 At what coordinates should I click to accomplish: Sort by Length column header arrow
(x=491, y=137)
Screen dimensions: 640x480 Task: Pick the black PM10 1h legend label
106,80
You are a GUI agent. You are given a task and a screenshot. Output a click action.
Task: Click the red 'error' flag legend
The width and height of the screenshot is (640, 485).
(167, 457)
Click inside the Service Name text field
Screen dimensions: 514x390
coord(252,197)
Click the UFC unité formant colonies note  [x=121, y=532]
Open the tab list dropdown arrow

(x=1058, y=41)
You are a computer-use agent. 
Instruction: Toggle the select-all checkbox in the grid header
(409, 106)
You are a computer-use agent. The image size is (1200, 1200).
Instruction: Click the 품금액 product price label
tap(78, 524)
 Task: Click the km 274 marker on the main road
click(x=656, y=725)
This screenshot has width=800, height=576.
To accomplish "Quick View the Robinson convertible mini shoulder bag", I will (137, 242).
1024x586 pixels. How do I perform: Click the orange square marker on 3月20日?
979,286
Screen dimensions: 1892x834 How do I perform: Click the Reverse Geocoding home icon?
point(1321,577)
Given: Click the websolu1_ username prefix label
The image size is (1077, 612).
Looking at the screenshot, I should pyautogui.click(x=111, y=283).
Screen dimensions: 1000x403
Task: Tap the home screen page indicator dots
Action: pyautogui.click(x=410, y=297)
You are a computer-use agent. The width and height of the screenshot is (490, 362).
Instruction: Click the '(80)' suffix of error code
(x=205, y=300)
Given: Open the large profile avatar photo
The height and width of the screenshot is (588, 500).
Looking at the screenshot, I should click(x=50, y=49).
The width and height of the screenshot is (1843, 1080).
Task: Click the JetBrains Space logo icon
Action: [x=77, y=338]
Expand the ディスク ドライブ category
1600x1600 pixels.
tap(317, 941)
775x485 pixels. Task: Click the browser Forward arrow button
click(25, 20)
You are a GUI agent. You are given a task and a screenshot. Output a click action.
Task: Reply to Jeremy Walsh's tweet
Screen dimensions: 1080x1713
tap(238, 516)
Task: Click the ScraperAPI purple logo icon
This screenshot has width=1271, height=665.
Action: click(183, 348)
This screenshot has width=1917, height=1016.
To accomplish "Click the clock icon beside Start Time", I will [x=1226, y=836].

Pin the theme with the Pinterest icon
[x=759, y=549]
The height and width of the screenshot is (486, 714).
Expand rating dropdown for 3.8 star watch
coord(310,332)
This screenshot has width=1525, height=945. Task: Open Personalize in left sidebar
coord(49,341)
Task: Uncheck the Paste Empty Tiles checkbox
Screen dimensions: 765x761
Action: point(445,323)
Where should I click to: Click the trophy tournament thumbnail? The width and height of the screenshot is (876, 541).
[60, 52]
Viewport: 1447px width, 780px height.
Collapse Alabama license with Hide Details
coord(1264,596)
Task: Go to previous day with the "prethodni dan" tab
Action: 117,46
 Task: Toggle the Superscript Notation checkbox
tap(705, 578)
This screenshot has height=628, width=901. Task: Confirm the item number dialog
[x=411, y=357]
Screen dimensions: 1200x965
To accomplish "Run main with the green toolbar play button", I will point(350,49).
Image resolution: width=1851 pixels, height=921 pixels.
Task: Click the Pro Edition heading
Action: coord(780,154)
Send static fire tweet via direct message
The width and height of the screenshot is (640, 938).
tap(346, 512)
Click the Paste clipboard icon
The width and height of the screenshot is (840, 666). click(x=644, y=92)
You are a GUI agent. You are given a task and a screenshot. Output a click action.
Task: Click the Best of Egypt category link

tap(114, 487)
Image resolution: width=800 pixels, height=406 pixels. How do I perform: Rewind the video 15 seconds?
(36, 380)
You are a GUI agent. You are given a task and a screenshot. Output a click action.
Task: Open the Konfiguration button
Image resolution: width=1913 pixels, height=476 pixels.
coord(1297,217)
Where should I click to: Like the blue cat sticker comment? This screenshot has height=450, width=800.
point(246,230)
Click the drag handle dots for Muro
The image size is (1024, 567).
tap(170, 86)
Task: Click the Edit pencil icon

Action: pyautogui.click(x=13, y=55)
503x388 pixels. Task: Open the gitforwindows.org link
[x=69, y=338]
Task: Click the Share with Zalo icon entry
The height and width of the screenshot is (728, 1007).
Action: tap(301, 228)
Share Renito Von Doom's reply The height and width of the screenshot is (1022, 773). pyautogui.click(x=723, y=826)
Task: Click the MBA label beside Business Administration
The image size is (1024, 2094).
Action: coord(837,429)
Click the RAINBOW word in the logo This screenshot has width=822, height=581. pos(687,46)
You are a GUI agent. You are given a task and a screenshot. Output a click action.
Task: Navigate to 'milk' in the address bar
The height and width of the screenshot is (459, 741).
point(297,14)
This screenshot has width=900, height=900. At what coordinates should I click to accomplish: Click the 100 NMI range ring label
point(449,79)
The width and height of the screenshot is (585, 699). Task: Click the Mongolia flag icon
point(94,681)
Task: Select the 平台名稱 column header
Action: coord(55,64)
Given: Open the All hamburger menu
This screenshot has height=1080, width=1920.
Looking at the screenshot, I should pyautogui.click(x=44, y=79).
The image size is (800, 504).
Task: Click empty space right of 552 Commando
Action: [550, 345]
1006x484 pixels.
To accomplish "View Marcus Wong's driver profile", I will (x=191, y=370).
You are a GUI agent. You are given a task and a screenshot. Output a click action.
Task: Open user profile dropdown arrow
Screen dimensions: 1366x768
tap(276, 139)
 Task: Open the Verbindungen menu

WORK REQUEST: Every single line in the records above must be written out exactly.

REPLY TO THE TASK:
 At what coordinates should I click to accomplish: Sort by Length column header arrow
(x=491, y=137)
Screen dimensions: 640x480 Task: Pick the black PM10 1h legend label
106,80
You are a GUI agent. You are given a task and a screenshot. Output a click action.
Task: Click the red 'error' flag legend
The width and height of the screenshot is (640, 485).
(167, 457)
Click inside the Service Name text field
Screen dimensions: 514x390
coord(252,197)
Click the UFC unité formant colonies note  [x=121, y=532]
Open the tab list dropdown arrow

(x=1058, y=41)
You are a computer-use agent. 
Instruction: Toggle the select-all checkbox in the grid header
(409, 106)
You are a computer-use agent. The image size is (1200, 1200).
Instruction: Click the 품금액 product price label
tap(78, 524)
 Task: Click the km 274 marker on the main road
click(x=656, y=725)
This screenshot has width=800, height=576.
To accomplish "Quick View the Robinson convertible mini shoulder bag", I will (137, 242).
1024x586 pixels. How do I perform: Click the orange square marker on 3月20日?
979,286
Screen dimensions: 1892x834 How do I perform: Click the Reverse Geocoding home icon?
point(1321,577)
Given: Click the websolu1_ username prefix label
The image size is (1077, 612).
Looking at the screenshot, I should pyautogui.click(x=111, y=283).
Screen dimensions: 1000x403
Task: Tap the home screen page indicator dots
Action: pyautogui.click(x=410, y=297)
You are a computer-use agent. The width and height of the screenshot is (490, 362).
Instruction: Click the '(80)' suffix of error code
(x=205, y=300)
Given: Open the large profile avatar photo
The height and width of the screenshot is (588, 500).
Looking at the screenshot, I should click(x=50, y=49).
The width and height of the screenshot is (1843, 1080).
Task: Click the JetBrains Space logo icon
Action: [x=77, y=338]
Expand the ディスク ドライブ category
1600x1600 pixels.
tap(317, 941)
775x485 pixels. Task: Click the browser Forward arrow button
click(25, 20)
You are a GUI agent. You are given a task and a screenshot. Output a click action.
Task: Reply to Jeremy Walsh's tweet
Screen dimensions: 1080x1713
tap(238, 516)
Task: Click the ScraperAPI purple logo icon
This screenshot has width=1271, height=665.
Action: click(183, 348)
This screenshot has width=1917, height=1016.
To accomplish "Click the clock icon beside Start Time", I will [x=1226, y=836].

Pin the theme with the Pinterest icon
[x=759, y=549]
The height and width of the screenshot is (486, 714).
Expand rating dropdown for 3.8 star watch
coord(310,332)
This screenshot has width=1525, height=945. Task: Open Personalize in left sidebar
coord(49,341)
Task: Uncheck the Paste Empty Tiles checkbox
Screen dimensions: 765x761
Action: point(445,323)
Where should I click to: Click the trophy tournament thumbnail? The width and height of the screenshot is (876, 541).
[60, 52]
Viewport: 1447px width, 780px height.
Collapse Alabama license with Hide Details
coord(1264,596)
Task: Go to previous day with the "prethodni dan" tab
Action: 117,46
 Task: Toggle the Superscript Notation checkbox
tap(705, 578)
This screenshot has height=628, width=901. Task: Confirm the item number dialog
[x=411, y=357]
Screen dimensions: 1200x965
To accomplish "Run main with the green toolbar play button", I will point(350,49).
Image resolution: width=1851 pixels, height=921 pixels.
Task: Click the Pro Edition heading
Action: coord(780,154)
Send static fire tweet via direct message
The width and height of the screenshot is (640, 938).
tap(346, 512)
Click the Paste clipboard icon
The width and height of the screenshot is (840, 666). click(x=644, y=92)
You are a GUI agent. You are given a task and a screenshot. Output a click action.
Task: Click the Best of Egypt category link

tap(114, 487)
Image resolution: width=800 pixels, height=406 pixels. How do I perform: Rewind the video 15 seconds?
(36, 380)
You are a GUI agent. You are given a task and a screenshot. Output a click action.
Task: Open the Konfiguration button
Image resolution: width=1913 pixels, height=476 pixels.
coord(1297,217)
Where should I click to: Like the blue cat sticker comment? This screenshot has height=450, width=800.
point(246,230)
Click the drag handle dots for Muro
The image size is (1024, 567).
tap(170, 86)
Task: Click the Edit pencil icon

Action: pyautogui.click(x=13, y=55)
503x388 pixels. Task: Open the gitforwindows.org link
[x=69, y=338]
Task: Click the Share with Zalo icon entry
The height and width of the screenshot is (728, 1007).
Action: tap(301, 228)
Share Renito Von Doom's reply The height and width of the screenshot is (1022, 773). pyautogui.click(x=723, y=826)
Task: Click the MBA label beside Business Administration
The image size is (1024, 2094).
Action: coord(837,429)
Click the RAINBOW word in the logo This screenshot has width=822, height=581. pos(687,46)
You are a GUI agent. You are given a task and a screenshot. Output a click action.
Task: Navigate to 'milk' in the address bar
The height and width of the screenshot is (459, 741).
point(297,14)
This screenshot has width=900, height=900. At what coordinates should I click to accomplish: Click the 100 NMI range ring label
point(449,79)
The width and height of the screenshot is (585, 699). Task: Click the Mongolia flag icon
point(94,681)
Task: Select the 平台名稱 column header
Action: coord(55,64)
Given: Open the All hamburger menu
This screenshot has height=1080, width=1920.
Looking at the screenshot, I should pyautogui.click(x=44, y=79).
The image size is (800, 504).
Task: Click empty space right of 552 Commando
Action: [550, 345]
1006x484 pixels.
To accomplish "View Marcus Wong's driver profile", I will (x=191, y=370).
You are a GUI agent. You are given a task and a screenshot. Output a click action.
Task: Open user profile dropdown arrow
Screen dimensions: 1366x768
tap(276, 139)
 Task: Open the Verbindungen menu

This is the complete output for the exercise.